No genes for distal hereditary motor neuronopathy have been identified, and it is therefore difficult to predict what the function of DHMNVP might be. However, it is highly likely that the gene is expressed in the spinal cord. Two possible candidates for the dHMN-VII gene are Engrailed-1 (EN1) and the neuronal PAS domain protein-2 gene (NPAS-2), both of which encode transcription factors that are strongly expressed in the spinal cord of mice (Davis et al. 1988; Zhou et al. 1997). EN1 is a homeobox-containing gene that has been implicated in the regulation of axon pathfinding by association interneurons that project to motor neurons in the spinal cord (Saueressig et al. 1999). To confirm that EN1 is within the dHMN-VII interval(s), a dinucleotide repeat located 3 kb 5′ of EN1 was identified, and amplifying primers were designed and optimized (table 3).

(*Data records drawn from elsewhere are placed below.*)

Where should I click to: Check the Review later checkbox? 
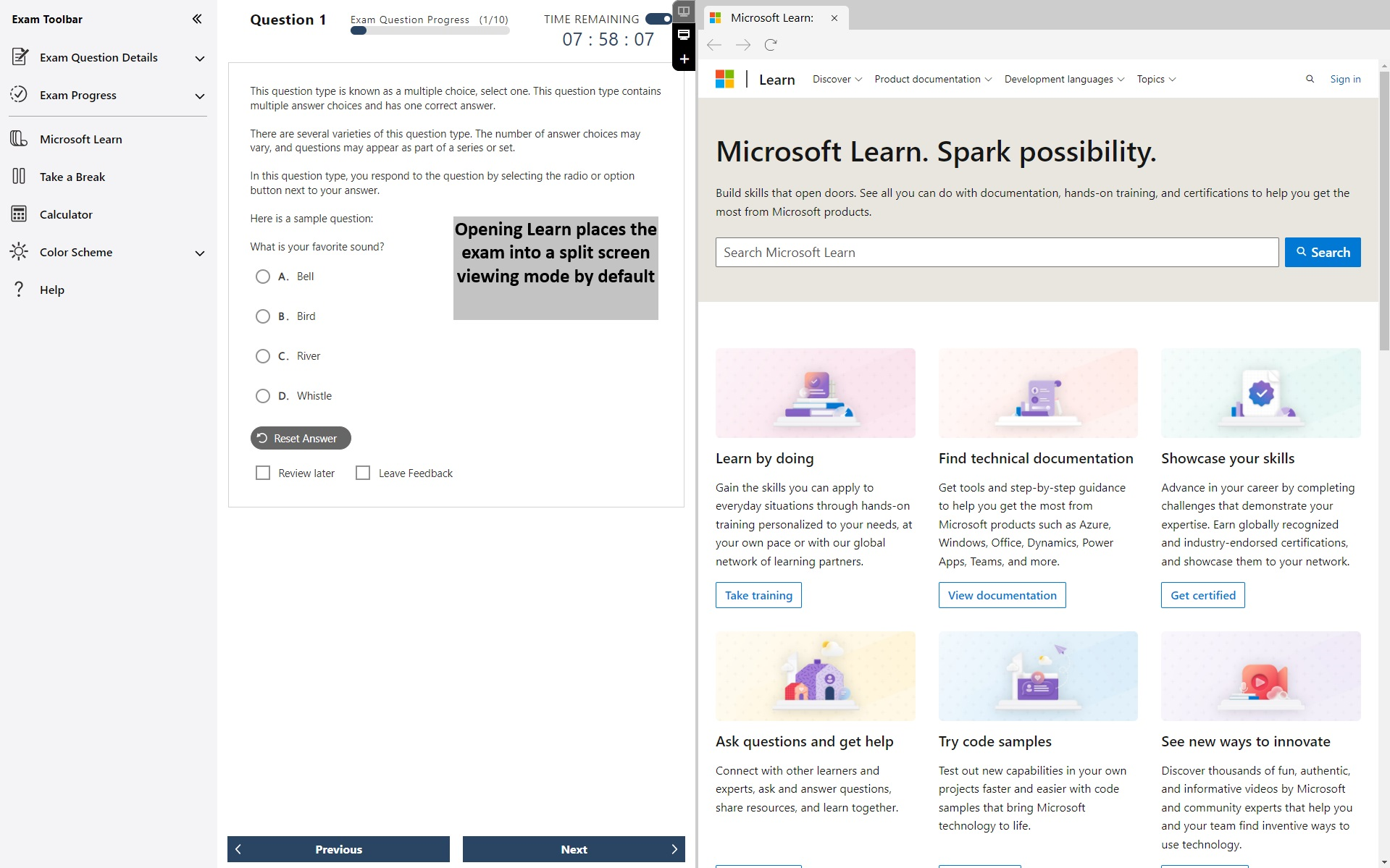(x=263, y=472)
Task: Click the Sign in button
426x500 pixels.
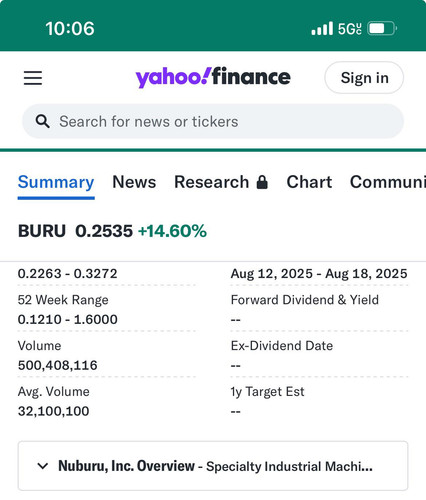Action: click(x=364, y=78)
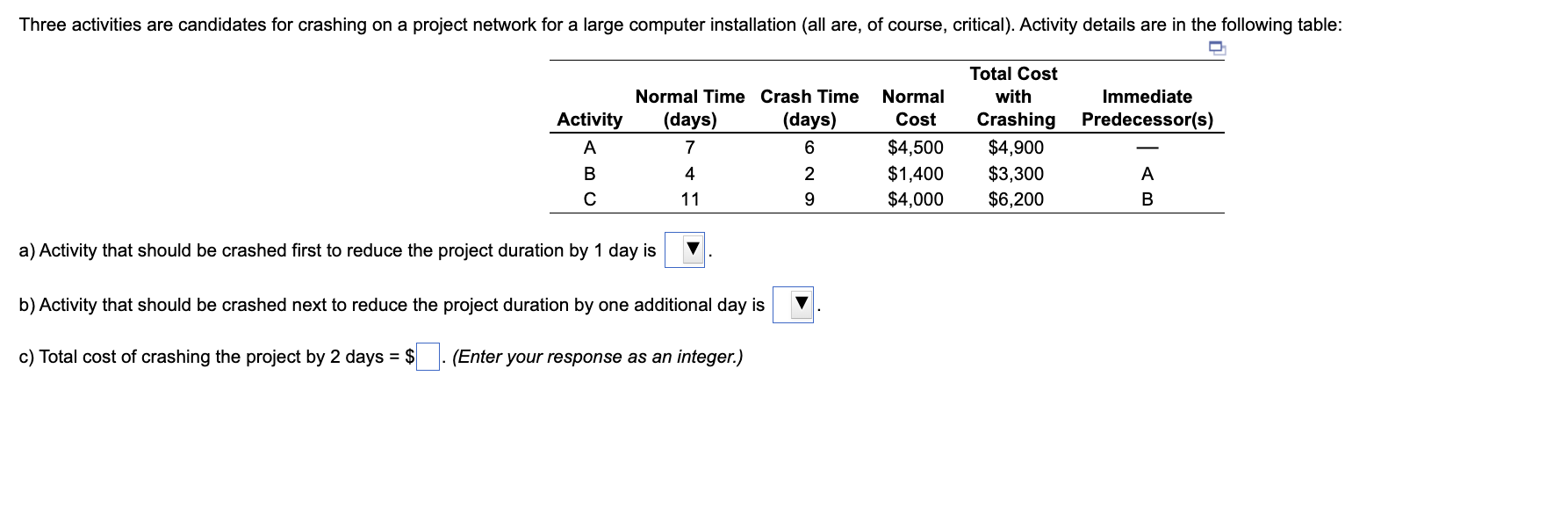Select activity C's normal time value 11
The width and height of the screenshot is (1568, 506).
click(x=690, y=199)
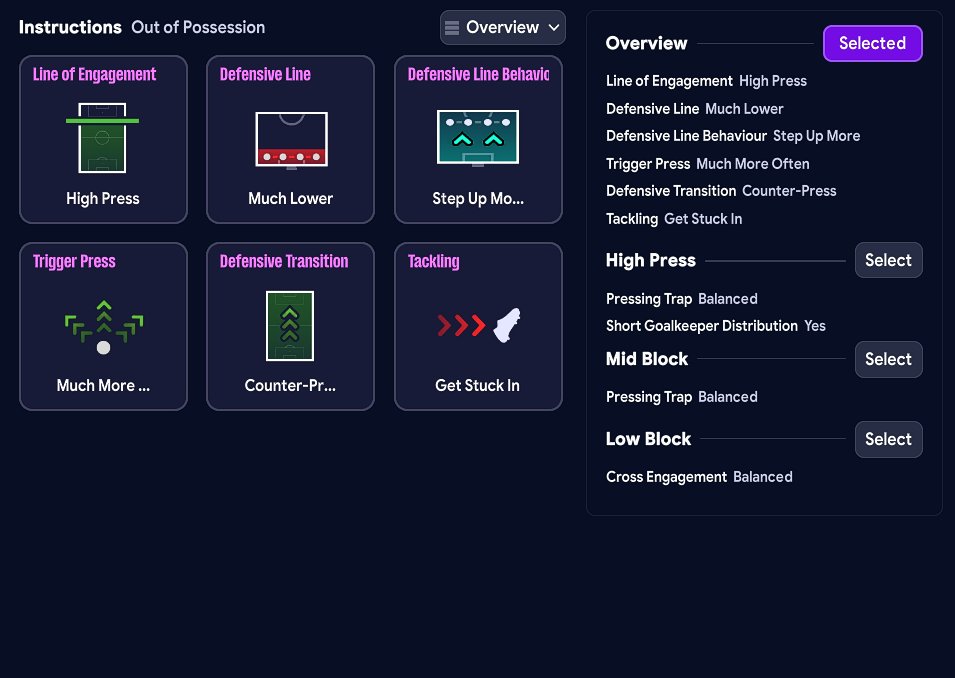Click the Defensive Line Behaviour chevrons icon
Viewport: 955px width, 678px height.
pyautogui.click(x=477, y=138)
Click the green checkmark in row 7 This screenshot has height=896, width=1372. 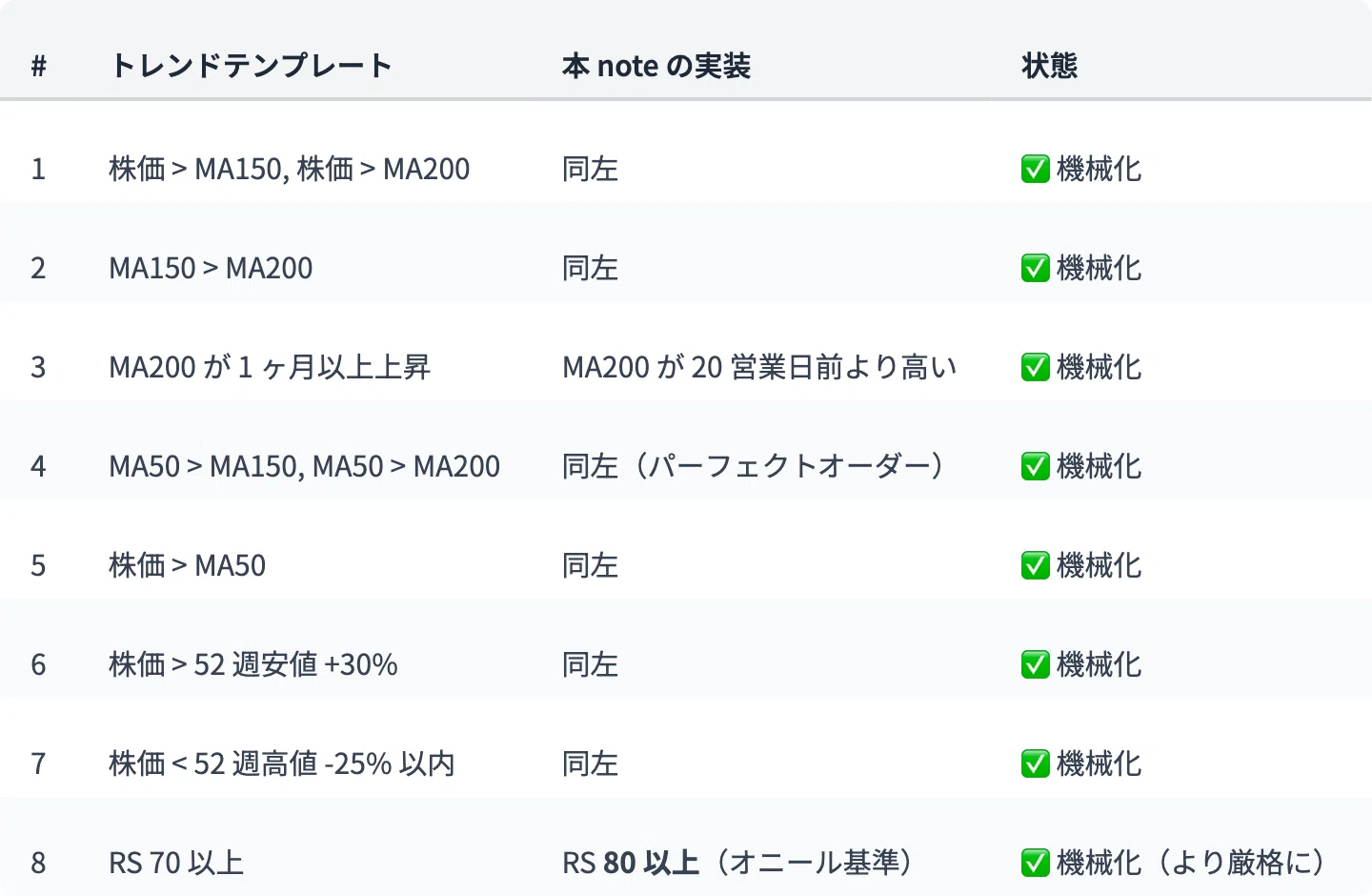coord(1035,764)
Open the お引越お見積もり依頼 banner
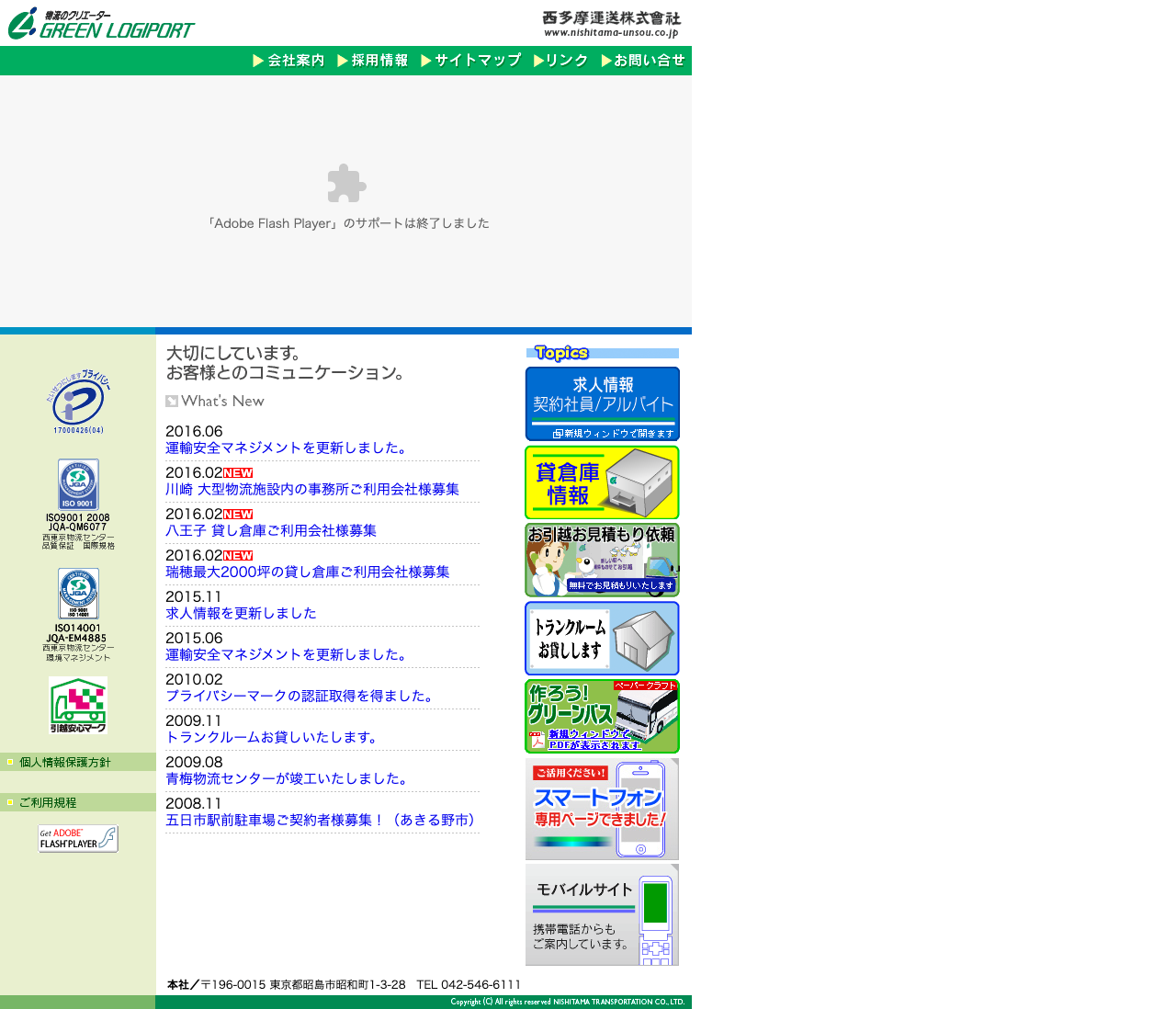 [x=602, y=561]
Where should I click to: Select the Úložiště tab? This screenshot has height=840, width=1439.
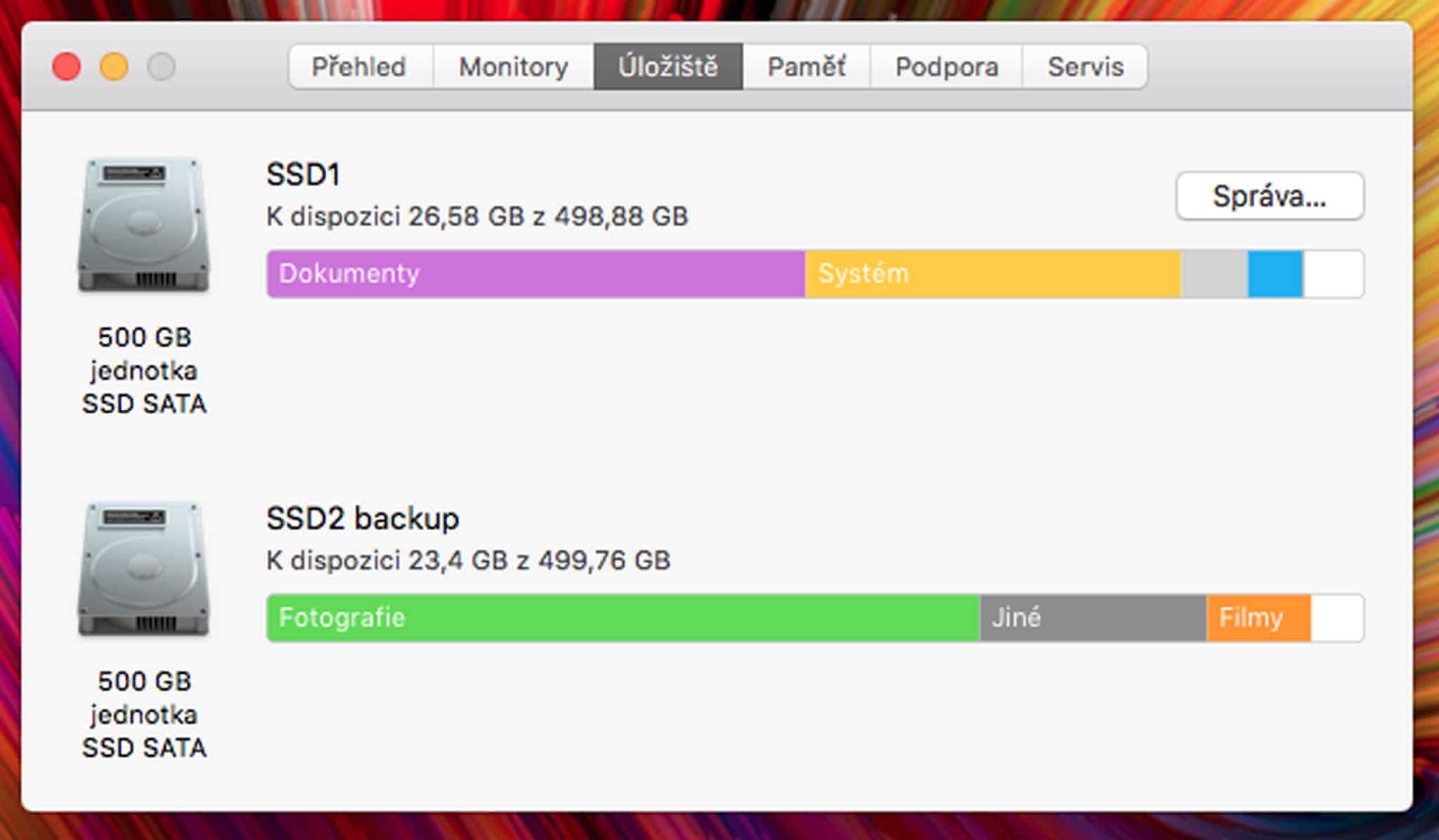click(x=668, y=67)
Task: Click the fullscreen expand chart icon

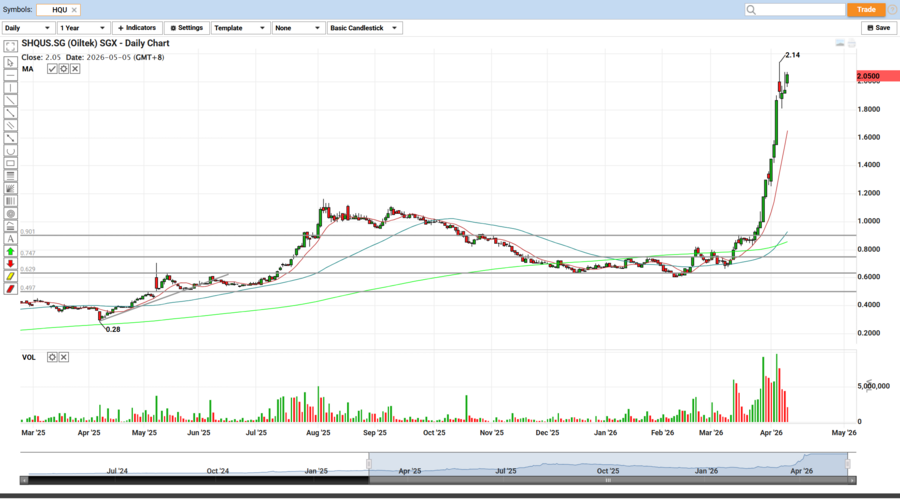Action: click(x=10, y=47)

The repeat was amplified in families YH1 and P2, and a single allele segregated with the disease in both families, generating a two-point LOD score of 3.58 (data not shown).
The first exon of EN1 contains an imperfect polyalanine repeat of the form alanine(10)-valine-alanine(9). Pathogenic expansions of short polyalanine tracts have been reported in a number of disorders, including oculopharyngeal muscular dystrophy, in which expansions of alanine(6) to alanine(8-13) in the PABP2 gene have been identified (Brais et al. 1998). Primers amplifying the polyalanine tract in EN1 were designed (table 4) and analyzed in one affected and one unaffected individual from families YH1 and P2. No alteration in the size of the amplified fragment was identified in the two individuals affected by dHMN-VII compared with the controls (data not shown). Thus, expansion of the EN1 polyalanine tract is not responsible for dHMN-VII. However, intragenic EN1 mutations were not investigated and may be responsible for dHMN-VII.
Table 4.
Primer Pairs for PCR Amplification of EN1 Repeat and Polyalanine Tract
|
Primer (5′→3′) |
||
| Forward | Reverse | |
| Dinucleotide repeat | GACTAGTGGGGCTGACTTGG | GCTCAGCGGTCTTGAAGAGT |
| Polyalanine tract | GCAGGTAGAGACCCTGTCCA | AAGTAGGATAGCCGGGTTGC |
Hereditary motor and sensory neuropathy type IIC (HMSN-IIC [MIM 158580]) shows considerable overlap with dHMN-VII. HMSN-IIC is an autosomal dominant disorder characterized by motor and sensory involvement of the limbs, with progressive weakness of the vocal cords, diaphragm, and intercostal muscles (Dyck et al. 1994; Yoshioka et al. 1996; Donaghy et al. 1999). The distinguishing feature of HMSN-IIC is sensory involvement, which is not seen in dHMN-VII. The gene for HMSN-IIC has not been localized, but it has been suggested that HMSN-IIC and dHMN-VII may be allelic disorders that are caused by mutations of the same gene (Dyck et al. 1994). There is a precedent for such allelism, as dHMN-V and HMSN-IID have both been linked to chromosome 7p15 (Christodoulou et al. 1995; Ionasescu et al. 1996). Moreover, a kindred in which both phenotypes segregate in association with the same chromosome 7p15 haplotype has been reported (Sambuughin et al. 1998). Linkage analyses at chromosome 2q14 in HMSN-IIC pedigrees should determine whether or not the condition is likely to be due to the dHMN-VII gene on chromosome 2q14.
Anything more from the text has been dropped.